The Scotland Analysis programme will explore many of these implications over the course of the coming months, but for now I will mention one issue. Following independence, institutions of the UK would continue to undertake their functions on behalf of the remainder UK. Two pertinent examples are the Security Services and the Bank of England. An independent Scotland may, as part of the negotiations, request the rest of the United Kingdom for agreements whereby it makes use of the continuing UK’s existing institutional mechanisms. But that would depend on the outcome of negotiations with the remainder of the UK. And we cannot begin now to predict the outcomes of those negotiations.
Alternative propositions have been put forward by the Scottish Government. The First Minister has previously stated that both Scotland and the rest of the UK would be successor states. Reference has also been made to the impact of the Treaty of Union 1707.
These are not arguments we have ignored – we have considered them and addressed them. I have already mentioned why Professors Crawford and Boyle do not consider the dissolution of Czechoslovakia into two successor states to be in point. The legal opinion published today also tackles the question of the Treaty of Union 1707 head on. Professors Crawford and Boyle note that there is an unresolved legal debate about whether the Treaty of Union 1707 ever constituted a treaty in international law, but they take the view that it does not matter. That it is because the Treaty of Union cannot now sound in international law (whatever its historical or political significance) since the states parties to it ceased to be international legal persons on the creation of Great Britain in 1707.
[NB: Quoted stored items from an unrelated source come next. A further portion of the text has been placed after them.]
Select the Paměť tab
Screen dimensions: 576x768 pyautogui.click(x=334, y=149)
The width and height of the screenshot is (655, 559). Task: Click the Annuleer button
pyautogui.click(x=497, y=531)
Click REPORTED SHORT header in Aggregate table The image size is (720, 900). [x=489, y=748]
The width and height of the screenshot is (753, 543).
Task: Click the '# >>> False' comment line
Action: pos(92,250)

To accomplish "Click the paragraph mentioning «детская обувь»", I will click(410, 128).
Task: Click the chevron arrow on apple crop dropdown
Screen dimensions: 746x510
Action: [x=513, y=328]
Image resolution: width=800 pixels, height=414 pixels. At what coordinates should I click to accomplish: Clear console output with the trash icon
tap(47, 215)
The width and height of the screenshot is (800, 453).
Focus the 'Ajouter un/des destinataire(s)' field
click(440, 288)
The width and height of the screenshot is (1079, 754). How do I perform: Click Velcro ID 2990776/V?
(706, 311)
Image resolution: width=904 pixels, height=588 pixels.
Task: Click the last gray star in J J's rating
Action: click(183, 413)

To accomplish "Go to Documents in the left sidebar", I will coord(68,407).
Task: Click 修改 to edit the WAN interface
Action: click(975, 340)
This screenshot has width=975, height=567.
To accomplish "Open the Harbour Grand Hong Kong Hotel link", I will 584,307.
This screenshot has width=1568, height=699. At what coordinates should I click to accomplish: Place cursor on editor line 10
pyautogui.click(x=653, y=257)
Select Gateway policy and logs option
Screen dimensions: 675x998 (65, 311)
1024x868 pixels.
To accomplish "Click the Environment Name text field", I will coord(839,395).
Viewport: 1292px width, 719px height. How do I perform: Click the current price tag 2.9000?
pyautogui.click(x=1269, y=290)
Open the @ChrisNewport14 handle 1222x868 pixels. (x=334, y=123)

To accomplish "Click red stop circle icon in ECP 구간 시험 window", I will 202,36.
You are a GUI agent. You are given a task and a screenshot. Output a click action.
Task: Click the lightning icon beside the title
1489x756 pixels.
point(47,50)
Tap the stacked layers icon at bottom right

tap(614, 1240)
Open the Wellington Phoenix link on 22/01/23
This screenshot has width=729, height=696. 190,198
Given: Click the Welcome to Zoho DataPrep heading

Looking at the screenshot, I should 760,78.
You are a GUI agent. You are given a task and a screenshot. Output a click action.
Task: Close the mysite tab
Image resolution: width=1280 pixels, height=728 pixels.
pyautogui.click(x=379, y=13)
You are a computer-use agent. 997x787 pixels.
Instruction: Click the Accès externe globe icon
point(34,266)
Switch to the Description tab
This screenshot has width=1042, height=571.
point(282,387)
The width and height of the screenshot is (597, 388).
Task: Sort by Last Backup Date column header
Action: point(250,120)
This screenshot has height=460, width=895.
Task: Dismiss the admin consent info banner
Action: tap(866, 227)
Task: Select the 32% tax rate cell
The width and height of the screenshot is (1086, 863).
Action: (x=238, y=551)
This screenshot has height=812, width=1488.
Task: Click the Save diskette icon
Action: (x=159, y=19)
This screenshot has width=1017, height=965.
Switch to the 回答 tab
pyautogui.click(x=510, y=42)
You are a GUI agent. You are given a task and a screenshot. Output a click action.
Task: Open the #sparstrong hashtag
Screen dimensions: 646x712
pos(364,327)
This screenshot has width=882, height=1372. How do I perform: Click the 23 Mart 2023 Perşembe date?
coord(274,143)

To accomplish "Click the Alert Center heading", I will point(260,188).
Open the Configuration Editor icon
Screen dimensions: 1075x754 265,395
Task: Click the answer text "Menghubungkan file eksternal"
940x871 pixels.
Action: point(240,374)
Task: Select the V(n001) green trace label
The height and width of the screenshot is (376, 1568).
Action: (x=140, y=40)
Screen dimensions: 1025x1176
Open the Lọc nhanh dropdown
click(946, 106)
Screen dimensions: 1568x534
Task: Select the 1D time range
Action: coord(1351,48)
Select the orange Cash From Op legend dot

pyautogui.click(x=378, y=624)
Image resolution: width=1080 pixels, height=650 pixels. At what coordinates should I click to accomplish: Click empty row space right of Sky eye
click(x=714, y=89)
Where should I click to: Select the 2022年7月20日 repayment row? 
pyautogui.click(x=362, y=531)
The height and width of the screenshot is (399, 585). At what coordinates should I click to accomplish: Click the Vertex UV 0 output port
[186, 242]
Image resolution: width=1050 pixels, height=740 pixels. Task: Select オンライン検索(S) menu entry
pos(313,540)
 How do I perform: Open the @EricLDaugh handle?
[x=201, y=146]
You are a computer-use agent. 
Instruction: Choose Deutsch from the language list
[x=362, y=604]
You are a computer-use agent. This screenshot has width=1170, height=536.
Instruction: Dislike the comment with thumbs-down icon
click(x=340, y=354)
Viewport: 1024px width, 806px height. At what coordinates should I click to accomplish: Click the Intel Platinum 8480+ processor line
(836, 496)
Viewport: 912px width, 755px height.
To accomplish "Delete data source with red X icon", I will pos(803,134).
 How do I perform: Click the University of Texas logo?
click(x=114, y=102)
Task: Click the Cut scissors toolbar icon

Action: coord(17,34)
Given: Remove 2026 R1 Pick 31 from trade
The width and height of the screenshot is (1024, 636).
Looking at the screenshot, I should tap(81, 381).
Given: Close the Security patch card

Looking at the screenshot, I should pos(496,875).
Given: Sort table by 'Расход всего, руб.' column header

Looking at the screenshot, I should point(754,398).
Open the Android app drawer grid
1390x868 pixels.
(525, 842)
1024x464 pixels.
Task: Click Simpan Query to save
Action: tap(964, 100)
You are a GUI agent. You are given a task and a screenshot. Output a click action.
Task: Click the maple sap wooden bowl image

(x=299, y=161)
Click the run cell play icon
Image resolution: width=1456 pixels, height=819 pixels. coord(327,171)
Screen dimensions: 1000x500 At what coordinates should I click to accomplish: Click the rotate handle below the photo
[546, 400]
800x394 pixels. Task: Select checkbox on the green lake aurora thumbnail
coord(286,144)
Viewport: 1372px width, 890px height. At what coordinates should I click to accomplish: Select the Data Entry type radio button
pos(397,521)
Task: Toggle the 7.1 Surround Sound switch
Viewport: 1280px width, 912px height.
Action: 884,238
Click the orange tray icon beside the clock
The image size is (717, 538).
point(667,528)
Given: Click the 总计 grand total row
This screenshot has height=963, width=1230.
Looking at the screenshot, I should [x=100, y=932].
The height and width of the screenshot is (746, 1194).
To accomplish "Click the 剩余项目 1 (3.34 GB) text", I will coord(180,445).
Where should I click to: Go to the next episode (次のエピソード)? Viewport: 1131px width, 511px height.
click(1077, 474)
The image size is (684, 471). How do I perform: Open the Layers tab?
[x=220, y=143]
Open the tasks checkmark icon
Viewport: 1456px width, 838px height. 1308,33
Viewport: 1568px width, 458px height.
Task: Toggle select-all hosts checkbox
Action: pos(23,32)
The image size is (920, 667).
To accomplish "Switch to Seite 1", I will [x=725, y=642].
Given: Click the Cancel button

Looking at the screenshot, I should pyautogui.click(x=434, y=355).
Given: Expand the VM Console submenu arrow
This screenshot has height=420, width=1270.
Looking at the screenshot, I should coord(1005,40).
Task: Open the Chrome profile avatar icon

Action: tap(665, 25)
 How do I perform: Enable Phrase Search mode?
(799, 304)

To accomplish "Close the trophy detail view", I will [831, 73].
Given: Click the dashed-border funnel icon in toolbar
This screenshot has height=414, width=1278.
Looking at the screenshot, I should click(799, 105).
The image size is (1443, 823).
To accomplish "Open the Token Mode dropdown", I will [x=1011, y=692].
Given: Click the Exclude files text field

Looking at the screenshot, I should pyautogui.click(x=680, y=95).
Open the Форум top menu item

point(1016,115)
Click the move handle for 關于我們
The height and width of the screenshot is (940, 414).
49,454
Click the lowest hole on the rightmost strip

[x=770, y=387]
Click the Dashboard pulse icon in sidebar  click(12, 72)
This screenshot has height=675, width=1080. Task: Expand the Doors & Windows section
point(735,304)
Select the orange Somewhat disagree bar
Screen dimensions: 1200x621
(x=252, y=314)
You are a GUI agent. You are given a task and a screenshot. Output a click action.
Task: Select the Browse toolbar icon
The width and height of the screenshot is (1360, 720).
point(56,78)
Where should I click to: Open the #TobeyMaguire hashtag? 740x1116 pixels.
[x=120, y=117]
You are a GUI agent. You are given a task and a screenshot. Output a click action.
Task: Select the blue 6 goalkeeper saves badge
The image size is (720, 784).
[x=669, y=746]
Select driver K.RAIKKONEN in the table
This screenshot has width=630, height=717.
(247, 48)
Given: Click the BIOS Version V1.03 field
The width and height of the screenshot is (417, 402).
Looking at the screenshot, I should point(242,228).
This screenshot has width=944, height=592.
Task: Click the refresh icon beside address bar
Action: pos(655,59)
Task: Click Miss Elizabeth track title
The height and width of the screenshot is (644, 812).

Publishing our paper today is an important step in meeting the UK Government’s commitment to provide evidence and facts to inform the debate about Scotland’s place within our United Kingdom. And by publishing the legal opinion that informs our paper we are taking a further step to inform the debate: people can read the basis on which we are making our case. They can discuss and consider not only our conclusions but our workings. I hope that those who advocate independence will take similar steps to set out the evidence and facts to support their position so that we can truly have an open and honest debate about this most important of issues. I joined the Scottish Liberal Party over 41 years ago, not least because I was attracted to its longstanding policy of a Scottish Parliament within a United Kingdom. This issue has been a thread through most of my political life: as a campaigner for the home rule cause, as a Minister working at the heart of our first devolved government, as a Commissioner bringing forward proposals for reform of the settlement, and now serving as the UK Government’s Scottish Law Officer. Anyone who knows me knows how strongly I believe in devolution and how passionately I care for Scotland. Scotland is stronger as a part of the United Kingdom family, and in my view and that of the Government, the United Kingdom would be truly bereft if we were to leave. I am determined to ensure that as Scotland approaches the historic vote in 2014, we do so having had a fully-informed debate about the issues, based on robust evidence and thorough analysis. Today’s publication is the just the start of that process, and I commend it you.